Мы поспешно прошли через зал. Чужой лакей почувствовал очевидное неудовольствие при нашем появлении в диванную, но не смел нам этого сказать и продолжал свою разборку. Глаза наши разбежались, когда он стал вынимать из прекрасного глянцевитого чемодана, раскинутого на две половины, фарфоровые мыльницы, хрустальные флакончики, пушистые щётки, сияющий футляр с бритвами, серебряный дорожный прибор со стаканом и вилками, много-много вещей, из которых некоторые были отроду нами не виданы. Всё это так пахло холодом, всё так было ново и красиво.
Мне представлялось, что дядя вдруг войдёт и подарит нам все эти вещи; я раздумывал, кому из нас назначит он мыльницу с зелёным мылом, кому складное зеркало, кому футляр с очками… На стуле лежали стопою разные прекрасные платья, сюртуки и жилеты, прикрытые сверху пёстрым фуляровым платком и плетельною щёткою.
Мы быстро пересчитывали все эти панталоны, пальто и жилеты, чтобы тотчас известить о своих открытиях сестёр, нянек и остальных братьев. На круглом столике у постели я нашёл маленькую книжечку в необыкновенном переплёте, и ни одной минуты не сомневался, что она была привезена Ильюше. Кому же другому, он один у нас учёный. Мы долго ждали, что лакей (которого звали Виктор, по исследованиям Кости) вытащит изпод белья привезённые нам картинки; но картинки не являлись. Ужасно хотелось спросить у Виктора — где же спрятаны конфекты и сколько их? Но это было крайне неприлично, и никто из нас не решился бы на такой стыд. Веровали, что судьба сама откроет нам тайну; но тщетно. Конфекты скрывались так же упорно, как картинки.
Бельё у дяденьки совсем не такое, как у нас в доме! Какие у него тоненькие полосатые носки, какие вышиванья на рубашках — нас просто смех разбирал; как барышня — всё тонкое да нежненькое носить, иронически думали мы. «Галстухов-то, галстухов! Какой же он может быть казак, коли такой модник!» — шептал мне Костя. Но особенные наши насмешки возбудили несколько пар полусапожек, глянцевитых и лайковых, с разными пуговками и колечками; они были такие маленькие и аккуратные, как будто женские.
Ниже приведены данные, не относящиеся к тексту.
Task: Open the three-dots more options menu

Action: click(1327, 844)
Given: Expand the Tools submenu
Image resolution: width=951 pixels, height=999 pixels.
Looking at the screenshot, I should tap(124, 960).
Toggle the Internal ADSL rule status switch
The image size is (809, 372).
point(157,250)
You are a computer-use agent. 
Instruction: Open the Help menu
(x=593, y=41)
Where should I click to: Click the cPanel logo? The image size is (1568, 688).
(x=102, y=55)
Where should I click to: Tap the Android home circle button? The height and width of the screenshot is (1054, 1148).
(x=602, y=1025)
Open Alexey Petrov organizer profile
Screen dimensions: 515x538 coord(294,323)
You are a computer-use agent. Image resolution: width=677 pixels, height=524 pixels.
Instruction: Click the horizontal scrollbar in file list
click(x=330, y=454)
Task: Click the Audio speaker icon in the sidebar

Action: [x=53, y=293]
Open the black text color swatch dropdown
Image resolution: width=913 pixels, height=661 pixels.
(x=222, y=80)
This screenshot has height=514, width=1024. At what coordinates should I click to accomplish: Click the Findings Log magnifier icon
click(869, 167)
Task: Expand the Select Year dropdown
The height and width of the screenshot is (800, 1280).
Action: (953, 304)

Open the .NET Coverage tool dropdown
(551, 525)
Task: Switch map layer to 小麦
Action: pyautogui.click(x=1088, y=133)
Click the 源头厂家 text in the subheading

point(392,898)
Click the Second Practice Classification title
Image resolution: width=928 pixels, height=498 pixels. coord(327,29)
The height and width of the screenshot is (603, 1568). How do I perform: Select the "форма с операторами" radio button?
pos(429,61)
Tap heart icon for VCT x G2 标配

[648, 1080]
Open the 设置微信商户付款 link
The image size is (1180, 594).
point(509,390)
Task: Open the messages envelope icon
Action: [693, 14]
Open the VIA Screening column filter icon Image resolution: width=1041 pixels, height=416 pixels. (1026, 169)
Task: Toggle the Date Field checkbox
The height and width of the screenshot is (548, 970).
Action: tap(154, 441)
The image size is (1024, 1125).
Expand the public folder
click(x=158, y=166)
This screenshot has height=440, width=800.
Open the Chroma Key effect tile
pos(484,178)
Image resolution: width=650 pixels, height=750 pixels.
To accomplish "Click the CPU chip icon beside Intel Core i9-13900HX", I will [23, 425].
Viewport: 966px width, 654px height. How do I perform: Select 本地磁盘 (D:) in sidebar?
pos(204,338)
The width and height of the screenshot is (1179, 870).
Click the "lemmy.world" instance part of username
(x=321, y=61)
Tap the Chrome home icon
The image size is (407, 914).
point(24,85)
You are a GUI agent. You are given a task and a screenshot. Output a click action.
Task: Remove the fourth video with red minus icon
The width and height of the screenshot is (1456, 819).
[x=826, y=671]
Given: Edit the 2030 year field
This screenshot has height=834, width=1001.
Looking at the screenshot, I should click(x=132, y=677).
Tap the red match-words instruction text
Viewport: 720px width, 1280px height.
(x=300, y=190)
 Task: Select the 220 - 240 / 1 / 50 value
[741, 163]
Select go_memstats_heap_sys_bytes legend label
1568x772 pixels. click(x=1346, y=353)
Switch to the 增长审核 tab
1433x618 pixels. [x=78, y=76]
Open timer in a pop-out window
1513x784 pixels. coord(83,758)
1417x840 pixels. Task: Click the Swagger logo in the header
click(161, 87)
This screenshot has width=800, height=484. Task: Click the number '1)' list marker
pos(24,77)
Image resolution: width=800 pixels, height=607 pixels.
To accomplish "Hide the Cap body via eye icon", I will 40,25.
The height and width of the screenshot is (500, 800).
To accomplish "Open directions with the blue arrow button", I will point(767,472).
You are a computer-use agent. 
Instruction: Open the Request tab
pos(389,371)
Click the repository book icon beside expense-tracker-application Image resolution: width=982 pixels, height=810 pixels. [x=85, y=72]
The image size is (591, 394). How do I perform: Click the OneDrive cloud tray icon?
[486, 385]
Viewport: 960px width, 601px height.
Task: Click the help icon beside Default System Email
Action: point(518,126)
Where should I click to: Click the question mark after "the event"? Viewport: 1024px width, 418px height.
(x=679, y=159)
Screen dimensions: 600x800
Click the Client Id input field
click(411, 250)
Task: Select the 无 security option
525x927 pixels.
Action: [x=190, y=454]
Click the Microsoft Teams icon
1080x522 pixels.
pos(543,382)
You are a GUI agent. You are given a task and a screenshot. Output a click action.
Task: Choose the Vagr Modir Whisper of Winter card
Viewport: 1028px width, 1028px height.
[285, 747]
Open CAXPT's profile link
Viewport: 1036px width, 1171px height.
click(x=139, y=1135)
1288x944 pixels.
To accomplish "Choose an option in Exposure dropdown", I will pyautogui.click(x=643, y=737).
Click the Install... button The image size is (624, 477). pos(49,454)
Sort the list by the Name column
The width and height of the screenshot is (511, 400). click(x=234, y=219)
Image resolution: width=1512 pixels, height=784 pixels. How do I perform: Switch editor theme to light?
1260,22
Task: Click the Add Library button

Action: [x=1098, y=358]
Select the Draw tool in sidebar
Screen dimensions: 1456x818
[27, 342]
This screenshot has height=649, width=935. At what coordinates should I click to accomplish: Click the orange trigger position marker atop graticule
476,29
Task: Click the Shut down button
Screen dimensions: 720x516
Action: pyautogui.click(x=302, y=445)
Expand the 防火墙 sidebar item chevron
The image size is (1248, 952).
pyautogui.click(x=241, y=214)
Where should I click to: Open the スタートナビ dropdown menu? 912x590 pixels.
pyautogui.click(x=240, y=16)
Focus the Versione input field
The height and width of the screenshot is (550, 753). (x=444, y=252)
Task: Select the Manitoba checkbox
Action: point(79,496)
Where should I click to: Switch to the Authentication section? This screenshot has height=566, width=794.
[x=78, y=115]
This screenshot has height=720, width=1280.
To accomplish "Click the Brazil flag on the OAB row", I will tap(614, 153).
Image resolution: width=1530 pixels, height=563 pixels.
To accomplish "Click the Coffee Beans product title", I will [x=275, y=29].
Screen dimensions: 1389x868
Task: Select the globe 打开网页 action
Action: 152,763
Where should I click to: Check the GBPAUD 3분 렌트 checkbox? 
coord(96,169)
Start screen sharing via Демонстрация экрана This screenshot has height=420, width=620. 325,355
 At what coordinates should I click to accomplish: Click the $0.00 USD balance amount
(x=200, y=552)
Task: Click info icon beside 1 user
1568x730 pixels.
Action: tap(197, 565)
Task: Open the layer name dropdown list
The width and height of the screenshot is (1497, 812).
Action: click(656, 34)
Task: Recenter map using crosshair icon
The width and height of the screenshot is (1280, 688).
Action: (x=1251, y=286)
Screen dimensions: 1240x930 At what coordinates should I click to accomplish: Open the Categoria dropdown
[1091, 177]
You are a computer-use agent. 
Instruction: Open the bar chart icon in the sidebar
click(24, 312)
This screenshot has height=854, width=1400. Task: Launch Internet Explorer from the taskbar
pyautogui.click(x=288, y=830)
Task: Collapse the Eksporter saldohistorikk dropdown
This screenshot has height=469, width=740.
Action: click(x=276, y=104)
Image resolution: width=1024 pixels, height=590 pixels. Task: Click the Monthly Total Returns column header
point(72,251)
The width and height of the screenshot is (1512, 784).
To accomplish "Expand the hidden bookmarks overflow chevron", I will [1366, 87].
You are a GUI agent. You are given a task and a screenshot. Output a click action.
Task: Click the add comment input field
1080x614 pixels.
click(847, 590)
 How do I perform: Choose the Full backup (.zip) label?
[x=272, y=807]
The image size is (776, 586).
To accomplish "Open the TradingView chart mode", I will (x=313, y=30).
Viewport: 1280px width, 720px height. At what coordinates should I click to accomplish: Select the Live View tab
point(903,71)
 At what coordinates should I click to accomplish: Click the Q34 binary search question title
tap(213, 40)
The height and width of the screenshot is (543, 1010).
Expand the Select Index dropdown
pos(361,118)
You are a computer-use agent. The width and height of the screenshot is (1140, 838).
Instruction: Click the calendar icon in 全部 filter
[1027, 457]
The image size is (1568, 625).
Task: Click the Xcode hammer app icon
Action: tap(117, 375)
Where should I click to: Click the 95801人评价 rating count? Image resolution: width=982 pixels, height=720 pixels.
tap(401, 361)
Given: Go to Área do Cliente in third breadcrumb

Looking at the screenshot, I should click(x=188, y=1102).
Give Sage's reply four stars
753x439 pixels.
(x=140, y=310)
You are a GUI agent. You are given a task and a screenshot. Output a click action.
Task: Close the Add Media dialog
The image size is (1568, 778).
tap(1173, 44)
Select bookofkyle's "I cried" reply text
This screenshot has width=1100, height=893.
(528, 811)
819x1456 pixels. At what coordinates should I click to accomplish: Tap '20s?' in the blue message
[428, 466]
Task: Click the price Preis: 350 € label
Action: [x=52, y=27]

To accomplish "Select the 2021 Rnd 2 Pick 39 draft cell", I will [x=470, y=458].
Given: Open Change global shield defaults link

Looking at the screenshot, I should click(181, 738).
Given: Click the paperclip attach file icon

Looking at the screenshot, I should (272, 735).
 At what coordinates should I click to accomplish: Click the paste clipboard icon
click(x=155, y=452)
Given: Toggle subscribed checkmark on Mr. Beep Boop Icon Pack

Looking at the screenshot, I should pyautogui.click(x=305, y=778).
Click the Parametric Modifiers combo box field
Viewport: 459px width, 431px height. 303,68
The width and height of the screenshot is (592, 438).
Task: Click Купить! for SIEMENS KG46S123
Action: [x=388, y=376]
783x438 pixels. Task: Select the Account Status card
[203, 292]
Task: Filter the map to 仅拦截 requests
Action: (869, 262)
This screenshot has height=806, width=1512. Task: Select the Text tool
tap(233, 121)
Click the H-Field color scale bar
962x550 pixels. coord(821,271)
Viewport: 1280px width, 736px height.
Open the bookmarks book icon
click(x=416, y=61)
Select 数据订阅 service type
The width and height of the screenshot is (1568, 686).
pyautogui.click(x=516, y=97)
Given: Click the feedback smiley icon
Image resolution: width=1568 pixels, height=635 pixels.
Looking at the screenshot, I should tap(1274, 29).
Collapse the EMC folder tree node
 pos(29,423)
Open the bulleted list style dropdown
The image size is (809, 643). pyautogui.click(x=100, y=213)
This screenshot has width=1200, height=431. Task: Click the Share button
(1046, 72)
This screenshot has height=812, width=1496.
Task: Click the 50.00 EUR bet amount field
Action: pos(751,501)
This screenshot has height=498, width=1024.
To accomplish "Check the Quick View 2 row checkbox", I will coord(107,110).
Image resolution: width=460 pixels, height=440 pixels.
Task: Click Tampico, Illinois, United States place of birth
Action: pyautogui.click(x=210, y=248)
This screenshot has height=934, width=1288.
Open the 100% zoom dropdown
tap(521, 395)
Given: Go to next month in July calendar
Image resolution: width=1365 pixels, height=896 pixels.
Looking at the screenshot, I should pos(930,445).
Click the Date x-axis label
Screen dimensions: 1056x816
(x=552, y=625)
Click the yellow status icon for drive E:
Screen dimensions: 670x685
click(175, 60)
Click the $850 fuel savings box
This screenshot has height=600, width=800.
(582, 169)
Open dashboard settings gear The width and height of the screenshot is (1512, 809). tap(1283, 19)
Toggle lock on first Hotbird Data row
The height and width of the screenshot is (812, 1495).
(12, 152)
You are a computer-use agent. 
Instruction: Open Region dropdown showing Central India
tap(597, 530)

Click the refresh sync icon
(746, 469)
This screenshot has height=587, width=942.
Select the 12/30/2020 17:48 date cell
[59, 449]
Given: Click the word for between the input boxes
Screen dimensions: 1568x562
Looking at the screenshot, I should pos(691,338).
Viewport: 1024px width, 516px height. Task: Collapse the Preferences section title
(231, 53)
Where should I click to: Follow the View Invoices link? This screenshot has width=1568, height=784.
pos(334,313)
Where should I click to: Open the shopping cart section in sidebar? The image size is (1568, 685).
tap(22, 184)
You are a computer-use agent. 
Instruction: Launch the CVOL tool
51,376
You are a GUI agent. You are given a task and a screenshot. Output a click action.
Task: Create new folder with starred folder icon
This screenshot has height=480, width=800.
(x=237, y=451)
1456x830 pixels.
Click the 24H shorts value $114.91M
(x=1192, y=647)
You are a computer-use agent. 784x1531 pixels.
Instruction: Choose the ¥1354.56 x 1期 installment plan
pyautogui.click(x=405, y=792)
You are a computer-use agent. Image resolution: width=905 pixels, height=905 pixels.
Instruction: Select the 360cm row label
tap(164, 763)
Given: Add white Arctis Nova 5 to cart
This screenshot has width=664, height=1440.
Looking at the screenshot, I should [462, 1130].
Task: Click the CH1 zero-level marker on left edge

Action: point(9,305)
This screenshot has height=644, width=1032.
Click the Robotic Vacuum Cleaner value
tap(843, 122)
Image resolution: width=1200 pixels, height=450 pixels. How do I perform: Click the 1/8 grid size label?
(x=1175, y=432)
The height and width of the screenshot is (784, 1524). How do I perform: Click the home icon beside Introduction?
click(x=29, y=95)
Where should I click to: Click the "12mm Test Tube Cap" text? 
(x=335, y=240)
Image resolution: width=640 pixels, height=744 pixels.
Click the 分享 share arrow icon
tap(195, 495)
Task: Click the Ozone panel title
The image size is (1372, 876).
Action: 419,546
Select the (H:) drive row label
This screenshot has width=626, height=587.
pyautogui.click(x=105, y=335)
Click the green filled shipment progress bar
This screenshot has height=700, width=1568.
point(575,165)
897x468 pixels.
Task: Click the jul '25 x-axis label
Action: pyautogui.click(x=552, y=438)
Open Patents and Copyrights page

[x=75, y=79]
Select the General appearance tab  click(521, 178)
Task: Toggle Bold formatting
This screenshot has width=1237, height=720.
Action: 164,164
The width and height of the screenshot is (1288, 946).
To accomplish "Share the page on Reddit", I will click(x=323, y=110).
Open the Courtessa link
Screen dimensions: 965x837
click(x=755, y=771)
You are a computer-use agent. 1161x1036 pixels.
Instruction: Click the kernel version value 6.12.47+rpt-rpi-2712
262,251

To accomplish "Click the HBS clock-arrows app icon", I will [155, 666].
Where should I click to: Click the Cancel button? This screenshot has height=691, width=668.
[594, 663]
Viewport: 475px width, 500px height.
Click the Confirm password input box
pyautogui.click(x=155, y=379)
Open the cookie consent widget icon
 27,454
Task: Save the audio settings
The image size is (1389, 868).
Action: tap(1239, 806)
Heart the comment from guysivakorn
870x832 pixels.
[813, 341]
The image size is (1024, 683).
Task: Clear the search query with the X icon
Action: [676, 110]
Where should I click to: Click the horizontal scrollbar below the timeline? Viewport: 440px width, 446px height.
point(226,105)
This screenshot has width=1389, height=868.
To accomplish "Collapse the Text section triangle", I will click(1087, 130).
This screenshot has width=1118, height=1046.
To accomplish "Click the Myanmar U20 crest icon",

Виктор назвал их банчужками и был встречен взрывом смеха; побежали за Петею, чтобы предать их достойному поруганию… Петя пришёл, всхлипывая подавленным хохотом от переданного ему прозвища банчужек; при виде их он схватился за нос и долго трясся в порыве отчаянного смеха, мотая головою и указывая на них пальцами.
— Это бабьи башмаки, ребята, — сказал он презрительно, — нашему брату и сапог дай Бог вынести… Небось бы растерял свои банчужки, коли бы его по олешнику пустить или через хитровское болото… Нам, брат, не танцы танцевать, а для бою, да для похода… Мы не французские модники, а вольные казаки…
Петя беглым взором окинул остальные статьи туалета и сказал с торжествующим смехом:
— Бонапарту не до пляски, растерял свои подвязки!
Эта выходка казалась нам верхом остроумия и молодечества. Помирая со смеху, мы выбежали за Петрушею в коридор и потом в девичью; Петруша бежал, засучив рукава до плеч, удальски махая кулаками направо и налево, и со всего размаха прыгнул к девкам на стол.
— Моё тело распотело, разгуляться захотело! — кричал он вызывающим тоном, подбоченясь по-казацки и победоносно глядя на испуганных девушек с высоты завоёванного стола.